Während Petro selbst bisher nicht unbedingt für feministische, antirassistische und ökologische Politik stand, ist Francia Márquez hier die Protagonistin. Sie hat auch das Ziel des «vivir sabroso» (wörtlich «schmackhaft leben») in die Kampagne eingebracht – die afro-kolumbianische Entsprechung zum «bien vivir» (wörtlich «gutes Leben»), ein von indigenen Prinzipien inspiriertes Konzept in den Andenländern. Bei den Vorwahlen schnitt sie überraschend stark ab und so kam Petro nicht an ihr als Vize vorbei.
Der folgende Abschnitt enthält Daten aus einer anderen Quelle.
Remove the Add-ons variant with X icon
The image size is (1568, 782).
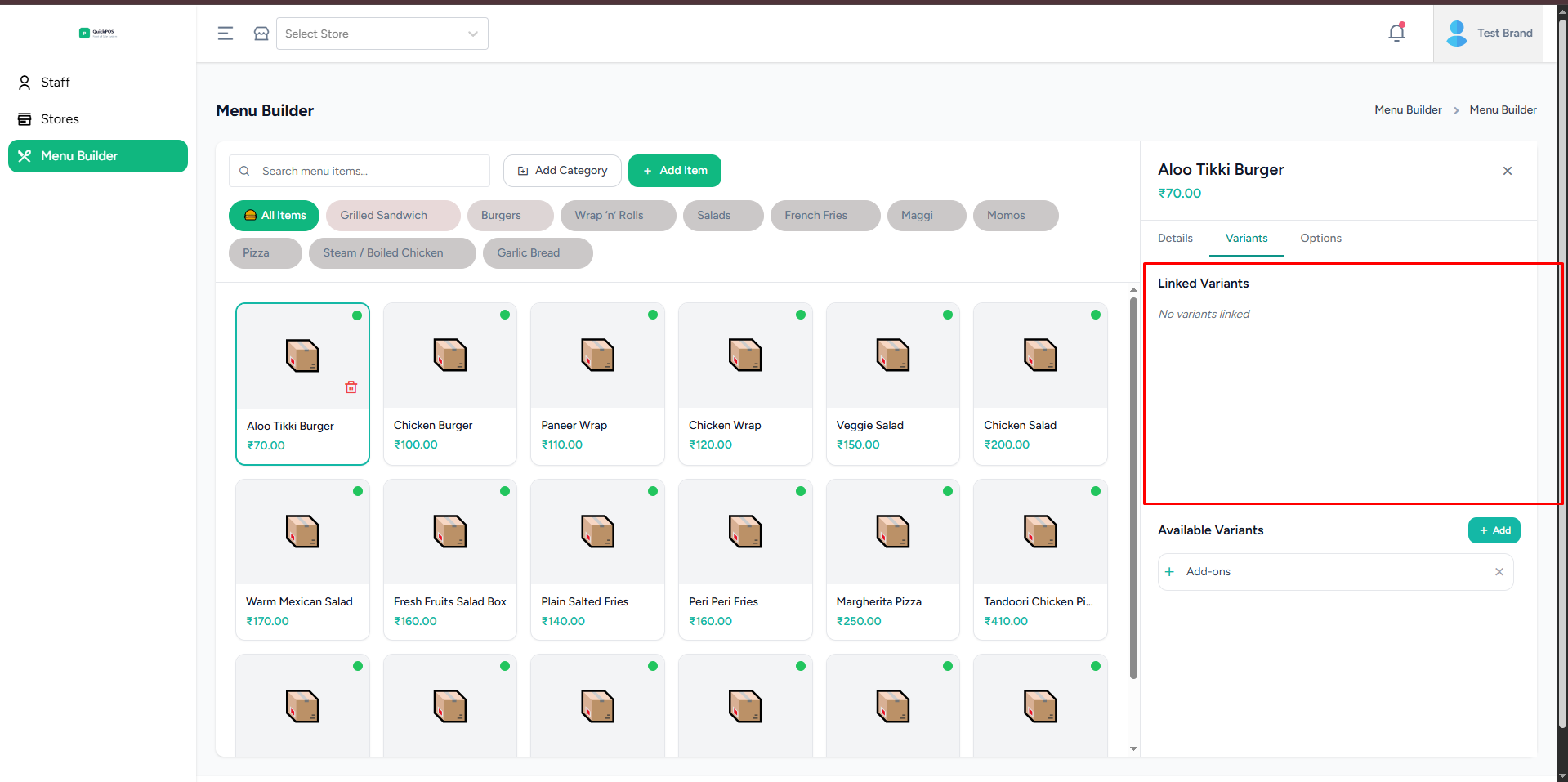click(x=1499, y=572)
Márquez steht auch mit ihrer persönlichen Geschichte für ihr Programm: In einer afro-kolumbianischen Gemeinde aufgewachsen, arbeitete sie als Jugendliche im traditionellen, handwerklichen Goldbergbau. Mit 16 wurde sie zum ersten Mal Mutter. Als Alleinerziehende arbeitete sie später in der Stadt als Hausangestellte und studierte Jura. Als Aktivistin und Anwältin setzte sie sich erfolgreich gegen die Vertreibung ihrer Herkunftsgemeinde ein, die großtechnischem Bergbau weichen sollte. Die Regierung hatte ohne vorherige Konsultation mit der Gemeinde Bergbaulizenzen unter anderem an den südafrikanischen Bergbaukonzern AngloGold Ashanti vergeben.

Über die Wahlen hinaus

Allein, dass mit Francia Márquez eine schwarze Umweltaktivistin bei den Vorwahlen den zweiten Platz und die drittmeisten Stimmen von allen Bewerber*innen erreichte, ist ein Zeichen eines gesellschaftlichen Umbruchs im konservativen Kolumbien. Es spricht also viel dafür, dass wir den Beginn eines tiefgreifenden Wandels erleben. Die Wahlen sind dabei nur ein Baustein. Ob sie das Adjektiv «historisch» verdienen, hängt davon ab, wie der Veränderungsprozess, der vor den Wahlen begann, nach den Wahlen weitergeht. Und das hängt nicht nur davon ab, ob am 19. Juni Petro oder Hernández gewinnt.

Eine entscheidende Rolle wird spielen, ob die sozialen Bewegungen, fortschrittlichen Parteien und kulturellen Milieus, die sich in der Kampagne des «historischen Pakts» – so heißt das Wahlbündnis von Petro und Márquez – zusammengefunden haben, weiter zusammenarbeiten werden. Ob sie gemeinsam, unabhängig von der Person Gustavo Petro und in all ihrer Diversität, den kulturellen und politischen Wandel hin zum «vivir sabroso» vorantreiben können, hin zu mehr sozialer Gerechtigkeit, mehr Demokratie und einer Produktionsweise, die die natürlichen Lebensgrundlagen erhält. Oder ob das lose Bündnis zerfällt, sich Sektierertum breitmacht und die Fixierung auf einzelne Führungspersonen auch in der Linken die Oberhand gewinnt. «Los cambios no nacen ni mueren en las urnas», schrieb der Julian Alvarán von der linken Zeitschrift «Periferia» treffend: «Der Wandel wird weder in den Wahlurnen geboren, noch stirbt er dort.»